Specific Aim 2 : Investigating a novel semantic network-based knowledge model. Systematic application of user and medical domain knowledge in association analysis started only recently. Chen et al. manually built a semantic network consisting of 38 attributes of the Heartfelt adolescent health survey and successfully identified 8 associations on adolescent health and development. To improve the efficiency of semantic network construction, the proposed project will develop an automatic semantic network building component to extract knowledge directly from the Unified Medical Language System, a large medical knowledge base developed by NIH. To validate and evaluate the scalability of this model, a large semantic network based on large real-world medical datasets will be automatically built and fully tested.
Specific Aim 3 : Rigorous evaluation will be conducted with a thorough analysis of large real- world datasets, and discovered associations will be validated with biostatistic models and experienced medical researchers. Since one advantage of our association discovery technique is the capability of finding """"""""hidden"""""""" associations that a user has never suspected, new health-associated factors may be discovered, which will undoubtedly advance the public health research. National Institute of General Medical Sciences (NIGMS) commits to investing in discovery by using a variety of vehicles to support basic research. This project aims to efficiently discover critical factors associated with human health, which directly contribute to enhance the basic biomedical research and support the creation of research resources including software and hardware tools (Goal 1 and 2 in the NIGMS Strategic Plan). Our highly experienced and interdisciplinary research team consists of 1 Computer Scientist, 1 computer technician/programmer, 1 Bio-statistician, and 2 medical technicians, and naturally this project will advance multidisciplinary and interdisciplinary inquiry (Goal 2). The University of Houston-Downtown is both a Hispanic Serving Institute (HSI) and Minority Institute (MI) designated by the U.S. Department of Education, and this project will directly involve underrepresented minority students into biomedical research. More students will benefit from class projects and new courseware spawned from this project (Goal 3 in the NIGMS Strategic Plan).

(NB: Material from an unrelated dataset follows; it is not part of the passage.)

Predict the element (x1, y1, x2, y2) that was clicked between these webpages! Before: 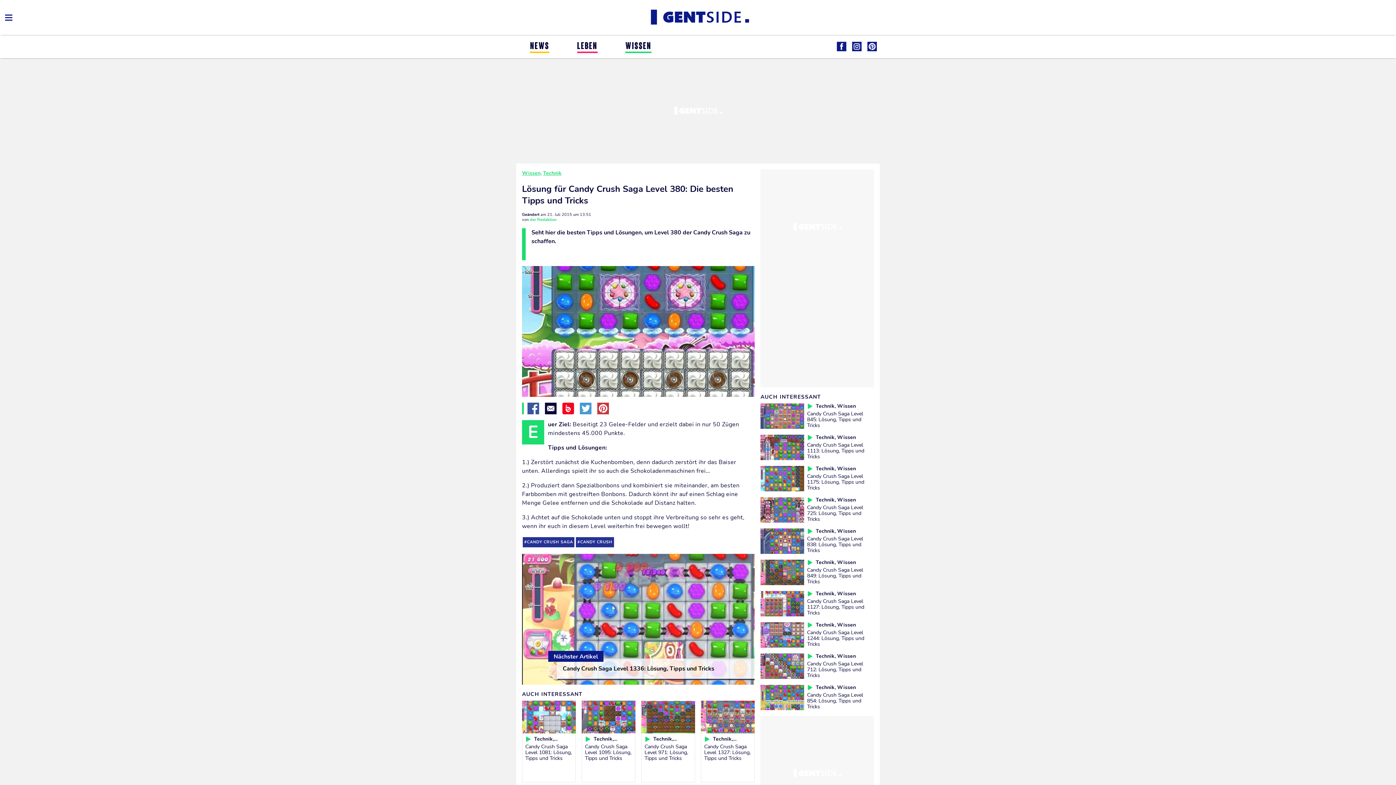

This project aims to design and rigorously test an efficient medical association discovery algorithm to effectively extract non-trivial, validated, non-redundant, and previously unknown health-related associations (risk factors) from large real-world medical datasets. These associations will provide valuable reasoning and modeling mechanism that are critically important to the foundation of medical and health research. Additionally, health-related associations can also provide a basis for clinical decision making, public health policy, and other important public health fields including health guidance that can directly promote and improve the health of individuals, families, communities, and populations.